In the opening line of his famous book "Anna Karenina," Tolstoy wrote, "All happy families are alike; each unhappy family is unhappy in its own way." To paraphrase him, I have also observed that each family deals with cancer in its own way.
Doctors, especially oncologists, learn how to keep an emotional distance from their patients. By doing so, they can make critical decisions with objectivity and avoid early burnout. This approach is frequently, and incorrectly, viewed by patients and their families as a sign of lack of empathy.
During hospital rounds, doctors need to carefully regulate empathy and continuously adjust their own emotions to properly respond to patients' fear, happiness, pain, anger, sadness and hope, without losing focus on resolving complicated medical problems.
While doing so, doctors also have the opportunity to observe the lives of others during their most vulnerable moments. Some of these "snap shots" can be profound in reminding us of the basics of our humanity.
After six years of fighting cancer, the patient progressively developed multi-organ failure, generalized swelling, shortness of breath and pain. He had already received ten treatment regimens, including stem cell transplant and experimental therapies. While his body was getting weaker, his tumor was getting stronger. He was admitted to my service, where I met him and his wife for the first time. He was in his mid-sixties. He was tired, breathing heavily and somewhat drowsy from the pain medicine that he was given. His wife also looked tired from the long days and hours she spent caring for him. Deep inside, she knew that they had lost the battle. She wanted him to die in the comfort of their home. She asked for help with arrangements for home hospice care.
On the morning of the planned discharge, I entered the patient's room to make my final visit. As I opened the door, his wife rushed to meet me. I could see him comfortably lying in bed, not aware of his surroundings. Looking over his wife's shoulder, I saw for the first time an old, wrinkled, fragile woman with thin white hair, sitting in a chair next to his bed. She must have been in her nineties. She was gazing at him with love and extreme tenderness. Realizing who she might be, I walked towards her to introduce myself. She immediately stood up, hugged me and started weeping like a child. With a choked voice, she said "I am his mother."

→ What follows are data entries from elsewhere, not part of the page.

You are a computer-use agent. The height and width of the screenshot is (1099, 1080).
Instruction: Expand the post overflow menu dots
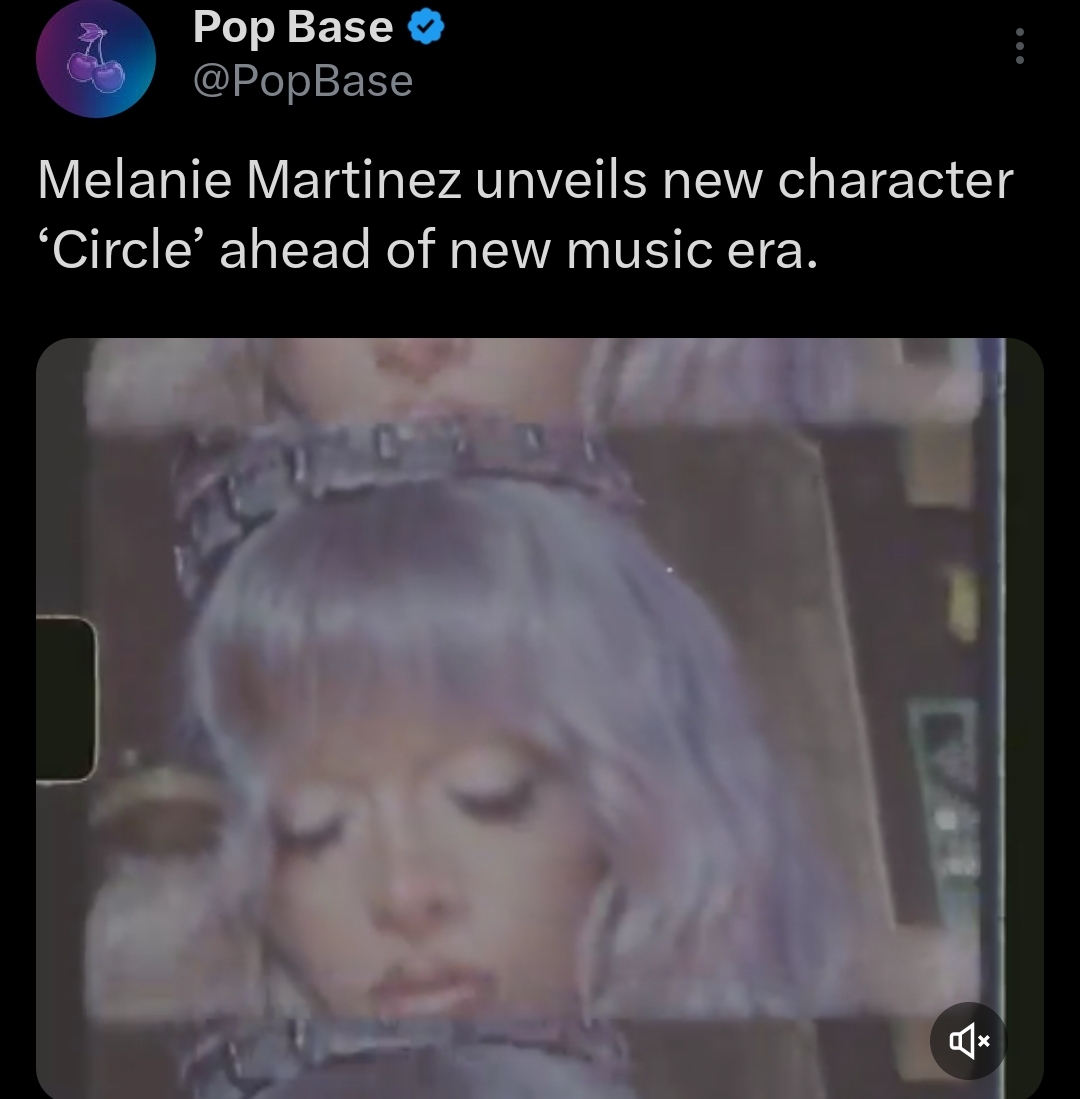(x=1020, y=46)
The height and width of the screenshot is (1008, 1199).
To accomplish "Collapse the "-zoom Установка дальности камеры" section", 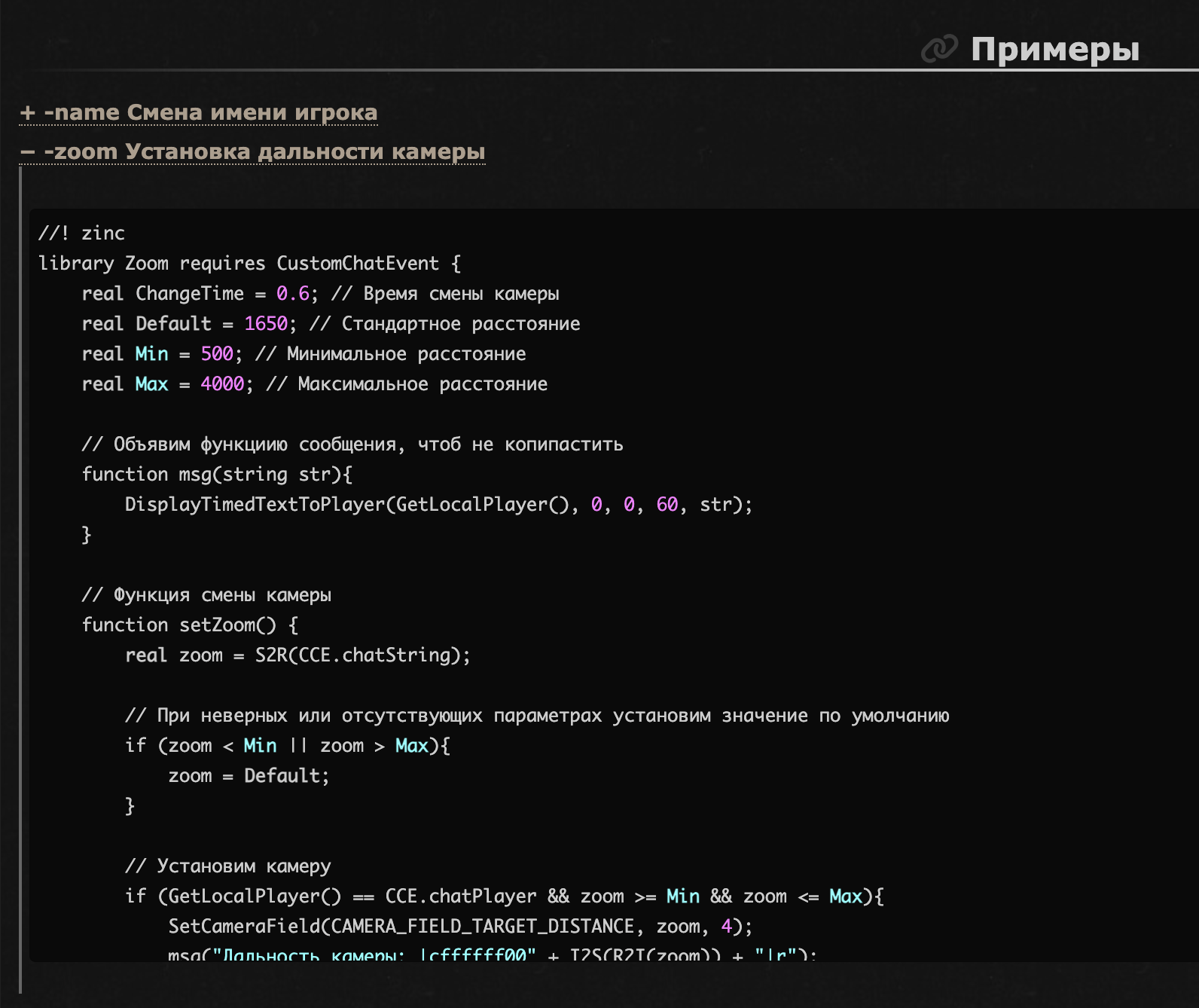I will 264,152.
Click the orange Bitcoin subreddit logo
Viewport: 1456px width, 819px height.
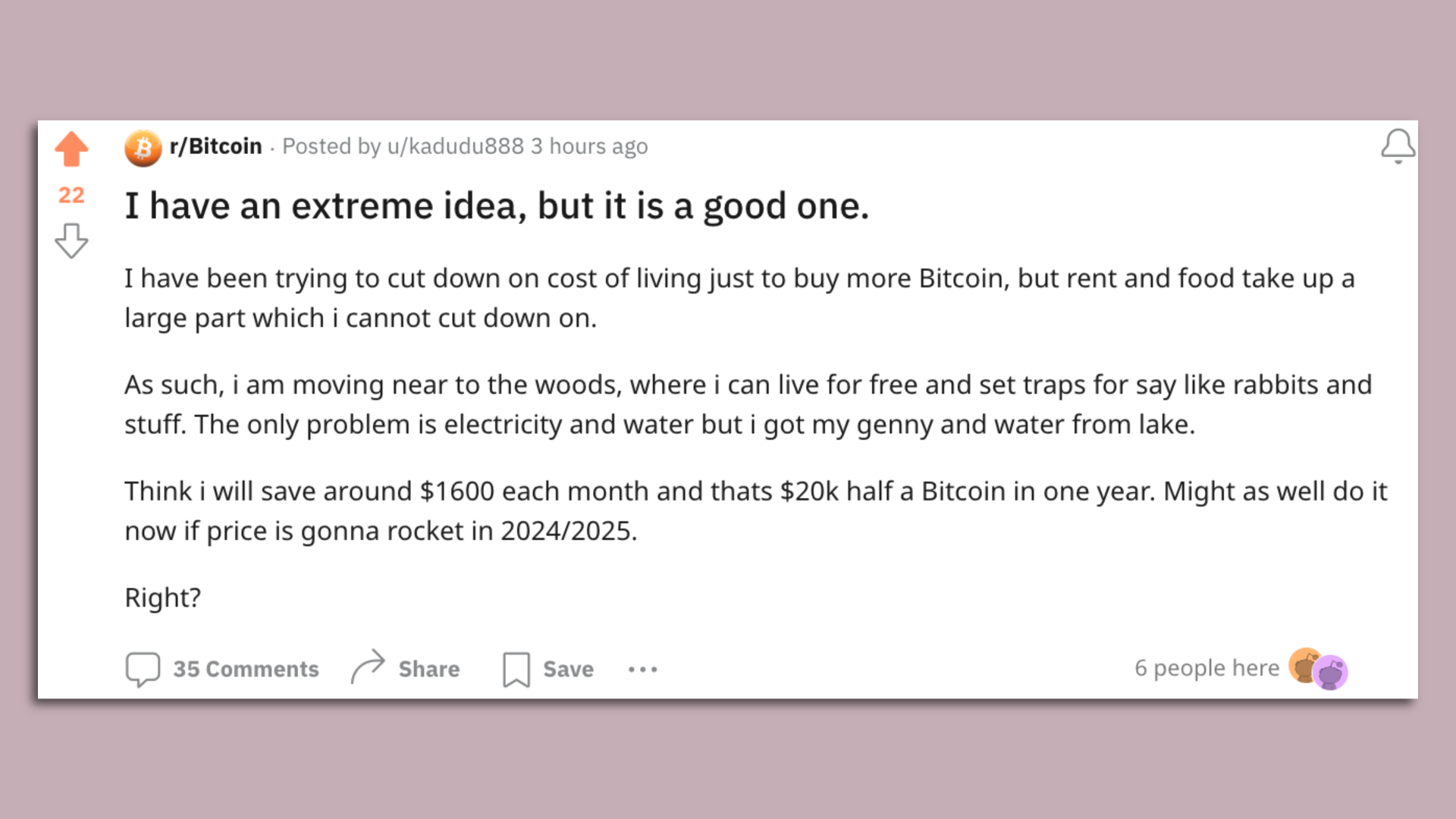click(143, 148)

As I moved to the next room, the nurse was joking with a 40-something-year old patient, who was getting ready to be discharged to go home. She has completed six cycles of chemotherapy and was happy to be in remission. She was bold, already dressed up, complete with a beautiful necklace and lipstick. I walked into her room smiling, shook her hand and congratulated her for this milestone.
She did not know about the tragedy next door, but we all did.